D’abord ce moyen me paroît impraticable dans des conjonctures critiques : car le besoin de regagner la confiance, étant toujours proportionnel au degré de discrédit occasionné par l’épuisement de toutes les ressources ; il s’ensuit évidemment que le moment où la revivification du crédit seroit plus utile, est précisément celui du défaut absolu de fonds libres.

On pourroit s’en servir, il est vrai, quand la restauration est déja commencée ; mais j’observe que par une conséquence nécessaire, l’intérêt ayant haussé entre les particuliers, à mesure que l’État a haussé le sien ; on ne tenteroit avec succès la réduction de celui-ci, qu’autant qu’elle seroit exactement allignée sur la dégradation lente que fait éprouver à celui-là le rétablissement successif de l’industrie, du commerce, & des arts.

D’où je conclus, 1o. que comme le crédit d’une monarchie se mesure en général plutôt par l’objet de la dette, que par la quotité de l’intérêt qu’elle en paye, toutes les vues du gouvernement doivent tendre de préférence à se libérer du côté des capitaux.

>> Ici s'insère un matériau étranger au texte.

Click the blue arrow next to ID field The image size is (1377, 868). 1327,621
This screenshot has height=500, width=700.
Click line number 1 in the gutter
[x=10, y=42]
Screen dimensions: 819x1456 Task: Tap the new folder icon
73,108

2o. Que suivant l’ordre naturel des choses, la quotité de l’intérêt ayant pris des accroissemens progressifs à mesure que les emprunts se sont succédés ; en commençant par rembourser les derniers, on s’assure des avantages équivalens à ceux du moyen proposé : & qu’alors le crédit se fortifie non-seulement en proportion du montant des capitaux & des intérêts amortis ; mais qu’il reçoit encore une nouvelle force de la sagesse même du plan de liquidation, de la stabilité qu’on lui assure, & de la fidélité avec laquelle on l’exécute.

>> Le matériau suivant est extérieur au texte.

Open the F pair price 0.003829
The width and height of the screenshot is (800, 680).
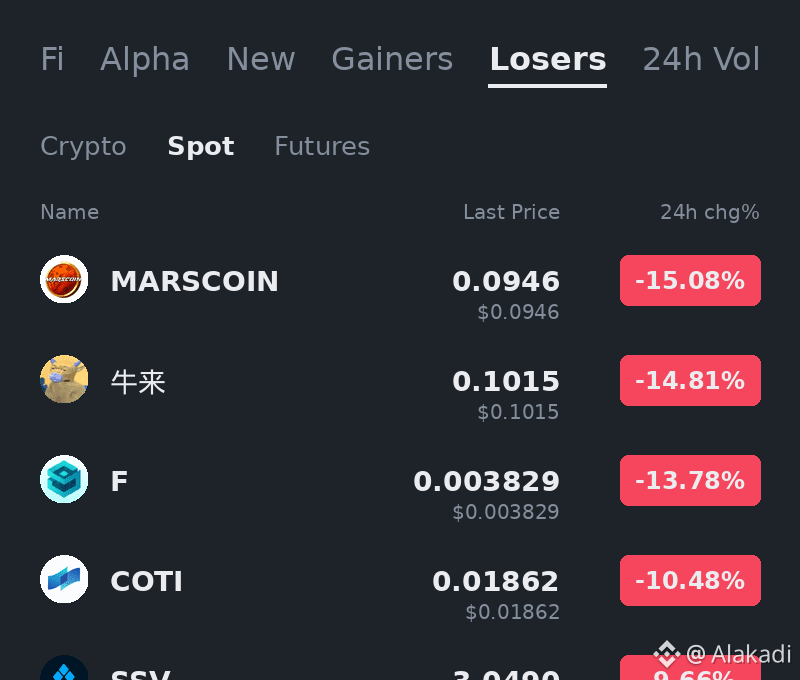[x=486, y=481]
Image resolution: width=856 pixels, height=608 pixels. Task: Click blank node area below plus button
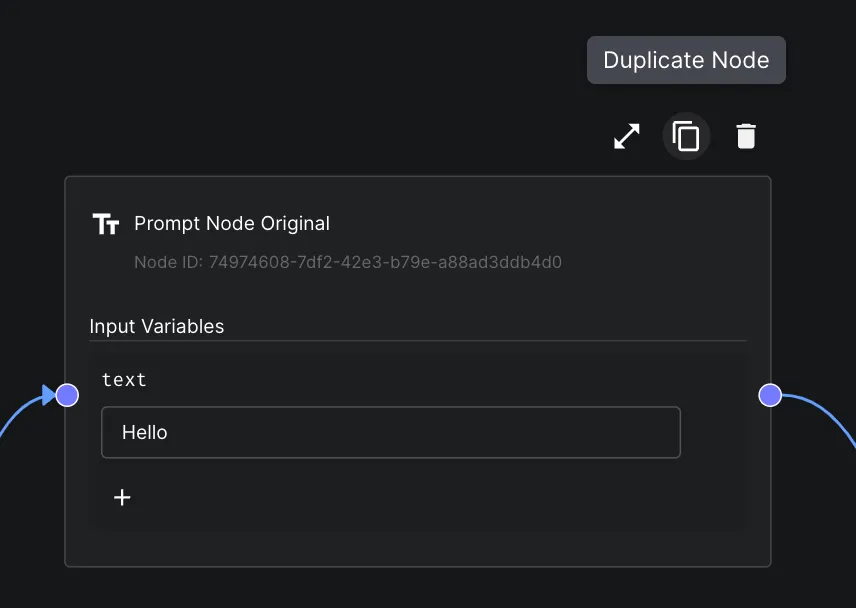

C’est une erreur de croire que l’État ménage son crédit, en empruntant dans certains cas celui de quelques corps. Au contraire, il avertit qu’il s’en défie lui-même, & s’ôte par cela seul ce qui pouvoit encore lui en rester.

Si cet expédient ne ménage pas le crédit de État, on peut encore moins dire qu’il le supplée.

En effet, ou les corps, au nom de qui l’opération se fait, sont des États de provinces, ou des compagnies chargées de la perception des revenus du Souverain.

Dans le premier cas, la province est déja tellement accablée par le poids de l’impôt & par celui des sommes exigées à titre de secours extraordinaires, que les nouveaux engagemens qu’elle offre de prendre, sont visiblement hors de toute proportion avec ses forces & ses ressources.

Dans le second cas, le crédit d’une compagnie n’étant jamais relatif au revenu même de l’impôt qu’elle exploite, par la raison qu’il est une des bases de celui de l’État ; mais uniquement aux bénéfices que son exploitation lui procure ; il est rare qu’au moyen des avances excessives qu’elle a déja fournies, ce crédit ne soit pas absolument nul au moment où l’État voudroit s’en servir.

Et comme dans l’une & l’autre hypotèse, le crédit particulier de chaque corps, indépendemment des atteintes directes qui l’énervent, est encore soumis à l’influence générale du discrédit de l’État ; il paroît clair qu’à quelques degrés que celui-ci soit parvenu, le gouvernement trouvera toujours plus aisément & à des conditions plus douces, en empruntant lui-même ; qu’en se substituant des corps, en qui la confiance publique doit être évidemment beaucoup moindre.